*** Begin section ***
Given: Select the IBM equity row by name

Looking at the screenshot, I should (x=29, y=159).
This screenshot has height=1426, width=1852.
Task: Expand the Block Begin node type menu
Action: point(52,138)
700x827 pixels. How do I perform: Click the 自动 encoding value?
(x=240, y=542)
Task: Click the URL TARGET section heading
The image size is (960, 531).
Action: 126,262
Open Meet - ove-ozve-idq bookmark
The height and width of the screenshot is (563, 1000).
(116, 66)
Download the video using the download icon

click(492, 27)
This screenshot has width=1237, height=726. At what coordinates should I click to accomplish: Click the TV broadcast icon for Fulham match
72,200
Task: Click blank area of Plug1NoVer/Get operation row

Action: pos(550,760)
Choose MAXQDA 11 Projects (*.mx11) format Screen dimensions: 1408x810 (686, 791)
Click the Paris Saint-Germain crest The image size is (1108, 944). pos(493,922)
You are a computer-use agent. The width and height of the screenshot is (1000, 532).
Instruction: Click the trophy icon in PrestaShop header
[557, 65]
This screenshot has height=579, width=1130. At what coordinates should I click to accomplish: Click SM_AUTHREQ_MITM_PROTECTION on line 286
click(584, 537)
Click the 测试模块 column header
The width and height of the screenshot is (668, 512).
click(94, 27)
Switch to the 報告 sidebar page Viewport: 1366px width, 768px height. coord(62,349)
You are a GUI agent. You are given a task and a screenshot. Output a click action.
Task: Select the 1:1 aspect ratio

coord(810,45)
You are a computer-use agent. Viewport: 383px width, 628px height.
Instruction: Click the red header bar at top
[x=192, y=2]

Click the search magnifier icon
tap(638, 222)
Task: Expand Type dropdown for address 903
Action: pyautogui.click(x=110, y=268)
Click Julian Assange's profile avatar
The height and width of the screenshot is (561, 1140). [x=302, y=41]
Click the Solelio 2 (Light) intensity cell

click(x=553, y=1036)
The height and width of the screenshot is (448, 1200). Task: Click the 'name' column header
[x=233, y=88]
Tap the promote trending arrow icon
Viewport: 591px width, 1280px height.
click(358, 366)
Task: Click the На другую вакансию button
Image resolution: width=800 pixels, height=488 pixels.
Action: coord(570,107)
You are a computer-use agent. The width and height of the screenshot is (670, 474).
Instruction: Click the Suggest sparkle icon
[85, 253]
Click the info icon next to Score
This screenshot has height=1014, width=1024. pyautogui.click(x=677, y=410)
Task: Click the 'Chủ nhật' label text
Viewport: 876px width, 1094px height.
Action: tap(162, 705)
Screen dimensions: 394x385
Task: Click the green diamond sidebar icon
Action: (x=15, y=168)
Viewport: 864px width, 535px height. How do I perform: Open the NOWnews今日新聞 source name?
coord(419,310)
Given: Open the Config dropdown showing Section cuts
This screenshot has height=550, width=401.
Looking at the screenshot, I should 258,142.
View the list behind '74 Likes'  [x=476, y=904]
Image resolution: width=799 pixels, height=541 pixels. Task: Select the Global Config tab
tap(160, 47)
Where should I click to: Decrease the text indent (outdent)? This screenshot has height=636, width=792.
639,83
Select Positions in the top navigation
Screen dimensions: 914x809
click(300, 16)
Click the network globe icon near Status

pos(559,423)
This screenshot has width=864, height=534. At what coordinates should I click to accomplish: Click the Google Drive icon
*** End section ***
- What the exercise asks -
Exactly as shown above, return every record.

- Task result -
Given: Select the IBM equity row by name

Looking at the screenshot, I should (x=29, y=159).
This screenshot has height=1426, width=1852.
Task: Expand the Block Begin node type menu
Action: point(52,138)
700x827 pixels. How do I perform: Click the 自动 encoding value?
(x=240, y=542)
Task: Click the URL TARGET section heading
The image size is (960, 531).
Action: 126,262
Open Meet - ove-ozve-idq bookmark
The height and width of the screenshot is (563, 1000).
(116, 66)
Download the video using the download icon

click(492, 27)
This screenshot has width=1237, height=726. At what coordinates should I click to accomplish: Click the TV broadcast icon for Fulham match
72,200
Task: Click blank area of Plug1NoVer/Get operation row

Action: pos(550,760)
Choose MAXQDA 11 Projects (*.mx11) format Screen dimensions: 1408x810 (686, 791)
Click the Paris Saint-Germain crest The image size is (1108, 944). pos(493,922)
You are a computer-use agent. The width and height of the screenshot is (1000, 532).
Instruction: Click the trophy icon in PrestaShop header
[557, 65]
This screenshot has height=579, width=1130. At what coordinates should I click to accomplish: Click SM_AUTHREQ_MITM_PROTECTION on line 286
click(584, 537)
Click the 测试模块 column header
The width and height of the screenshot is (668, 512).
click(94, 27)
Switch to the 報告 sidebar page Viewport: 1366px width, 768px height. coord(62,349)
You are a GUI agent. You are given a task and a screenshot. Output a click action.
Task: Select the 1:1 aspect ratio

coord(810,45)
You are a computer-use agent. Viewport: 383px width, 628px height.
Instruction: Click the red header bar at top
[x=192, y=2]

Click the search magnifier icon
tap(638, 222)
Task: Expand Type dropdown for address 903
Action: pyautogui.click(x=110, y=268)
Click Julian Assange's profile avatar
The height and width of the screenshot is (561, 1140). [x=302, y=41]
Click the Solelio 2 (Light) intensity cell

click(x=553, y=1036)
The height and width of the screenshot is (448, 1200). Task: Click the 'name' column header
[x=233, y=88]
Tap the promote trending arrow icon
Viewport: 591px width, 1280px height.
click(358, 366)
Task: Click the На другую вакансию button
Image resolution: width=800 pixels, height=488 pixels.
Action: coord(570,107)
You are a computer-use agent. The width and height of the screenshot is (670, 474).
Instruction: Click the Suggest sparkle icon
[85, 253]
Click the info icon next to Score
This screenshot has height=1014, width=1024. pyautogui.click(x=677, y=410)
Task: Click the 'Chủ nhật' label text
Viewport: 876px width, 1094px height.
Action: tap(162, 705)
Screen dimensions: 394x385
Task: Click the green diamond sidebar icon
Action: (x=15, y=168)
Viewport: 864px width, 535px height. How do I perform: Open the NOWnews今日新聞 source name?
coord(419,310)
Given: Open the Config dropdown showing Section cuts
This screenshot has height=550, width=401.
Looking at the screenshot, I should 258,142.
View the list behind '74 Likes'  [x=476, y=904]
Image resolution: width=799 pixels, height=541 pixels. Task: Select the Global Config tab
tap(160, 47)
Where should I click to: Decrease the text indent (outdent)? This screenshot has height=636, width=792.
639,83
Select Positions in the top navigation
Screen dimensions: 914x809
click(300, 16)
Click the network globe icon near Status

pos(559,423)
This screenshot has width=864, height=534. At what coordinates should I click to accomplish: Click the Google Drive icon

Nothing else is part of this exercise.